By Ciara Wardlow | Film | September 28, 2019 |

By Ciara Wardlow | Film | September 28, 2019 |


Maybe you’ve been on a dating app before and have encountered a profile claiming to be looking for “a good time, not a long time,” and though I loathe to be indebted to the f*ckboys of the world, there is no better phrase to describe The Whistlers (La Gomera). The latest film from Romanian writer-director Corneliu Porumboiu (12:08 East of Bucharest, The Treasure) is well-crafted and sufficiently entertaining to hold your attention for an hour and a half but will undoubtedly evaporate from your memory entirely within a few weeks.

In interviews, Porumboiu has noted that the concept for the film came from encountering an article about the whistled language El Silbo, developed by people on the Canary island of La Gomera, and imagining how it could be used in a criminal context. Admittedly a cool idea, but one might notice that it really sounds more like a cool plot device as opposed to a cool bona fide plot, and therein lies the film’s central shortcoming.

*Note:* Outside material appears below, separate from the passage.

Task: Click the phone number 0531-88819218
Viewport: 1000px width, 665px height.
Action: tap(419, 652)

The style is impeccable; Porumboiu’s status as a craftsman is not to be doubted, nor the chops of his team, which include artistic director Arantxa Etcheverria, DP Tudor Mircea, and editor Roxana Szel. The issue is that no amount of polish or innovative narrative devices—everything unfolds out of chronological order, structured as a series of tableaux—can truly make up for the fact that the basic plot and the characters involved are nothing to write home about, with all the originality of a photocopy of a photocopy.

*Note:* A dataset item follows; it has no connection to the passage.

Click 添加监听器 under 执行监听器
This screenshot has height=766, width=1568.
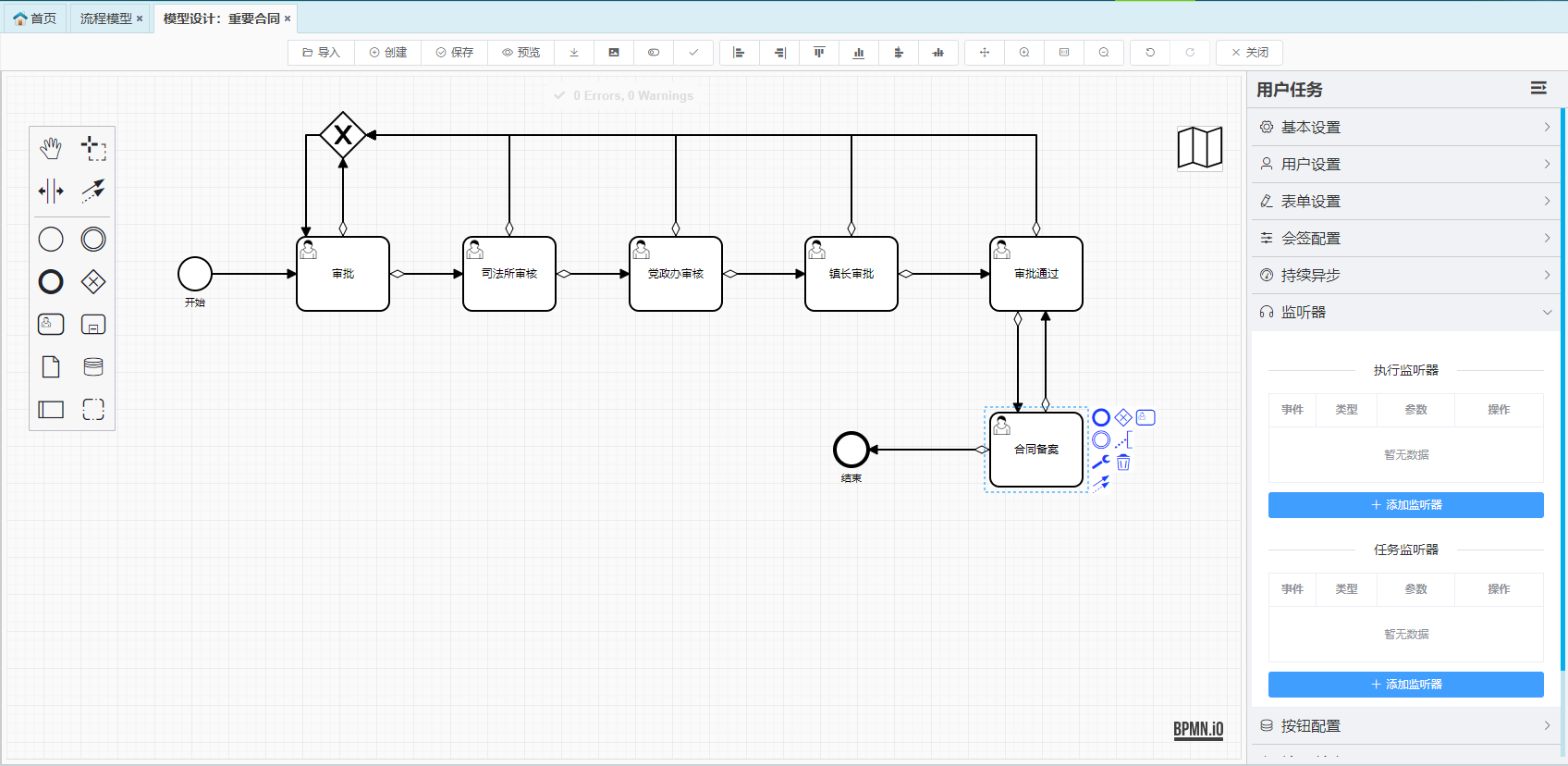1405,505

Everything revolves around a mattress factory serving as a front to launder and distribute money for a European criminal network of largely unspecified goatee-stroking badness. The morally ambiguous protagonist of this noir-lite tale is a dirty cop named Cristi (Vlad Ivanov), and as the story usually goes, we shouldn’t judge him for the whole working with mobsters thing because the whole system is corrupt, including his stone-cold ice queen boss Magda (Rodica Lazar). The thing is, Cristi is feeling very middle-aged and tired as of late, and he kinda wants to get out of dodge—at least, until he gets dragged further down the rabbit hole by femme fatale Gilda, who wants him to help her double-cross the big bad boss Paco (Agusti Villaronga) and hit the road with several million euros’ worth of money-stuffed mattresses in a plot that requires Cristi mastering El Silbo.

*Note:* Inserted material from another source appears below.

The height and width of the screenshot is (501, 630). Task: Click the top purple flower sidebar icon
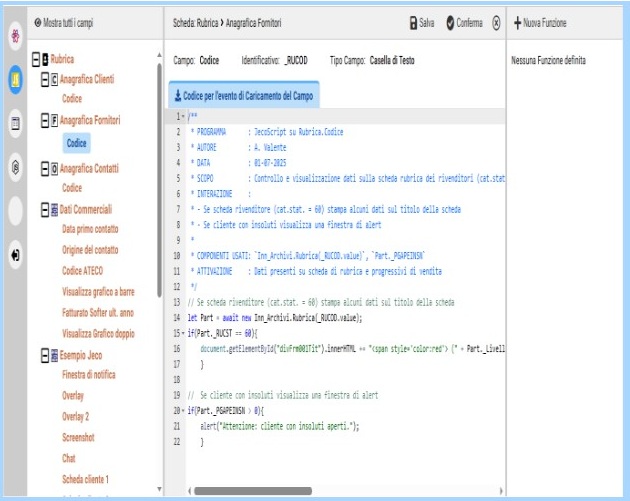pos(15,34)
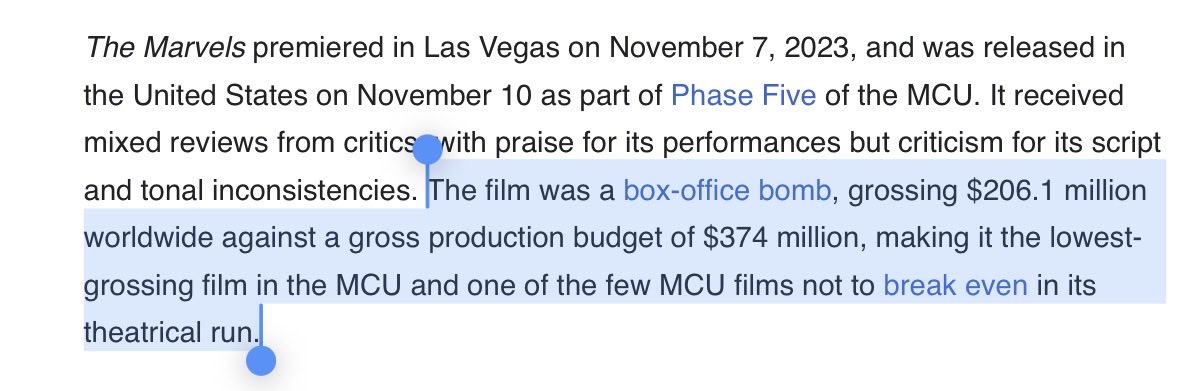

There seems to be some conscious effort to try to flesh Gilda out into an actual person, and though Catrinel Marlon tries her damned hardest, at the end of the day she’s stuck with a plotline that revolves around various men ogling and pawing at her, all filmed by a camera that also does its fair share of leering. While the surface slant is that the creepy men are bad, etc., etc., the fact that everything is shot in a way that seems to consider “sensual” synonymous with “predatory” makes the lip service feel decidedly disingenuous. And let’s not even get into total superfluous sex scene that seems made with the single-minded intent of perving on Gilda on several levels. Don’t get me wrong, technically even these scenes are well-constructed, it’s the content and the very tired implications of said content with which I take issue.

That said, despite being a shameless and unrepentant paragon of the male gaze and its self-indulgent conception of a femme fatale with “depth,” perhaps the most tired and narratively overutilized stock character in the entire trope book, it’s a sufficiently entertaining, supremely stylish film. There are some great scenes and truly clever moments—a reimagining of Psycho’s (in)famous shower scene is one particular stand-out— just a total dearth of bigger ideas.

On one hand, The Whistlers is a technically masterful film with solid performances, some truly great sequences, and opens with Iggy Pop’s “Passengers”—arguably somewhat manipulative but still effectively charming. On the other, it’s far too clever a film to cop out and claim ignorance or lack of conscious intention when it plays to tired and outdated sensibilities, even the most masterful techniques can’t totally compensate for the trite storyline hiding behind all the bells and whistles (pun very much intended).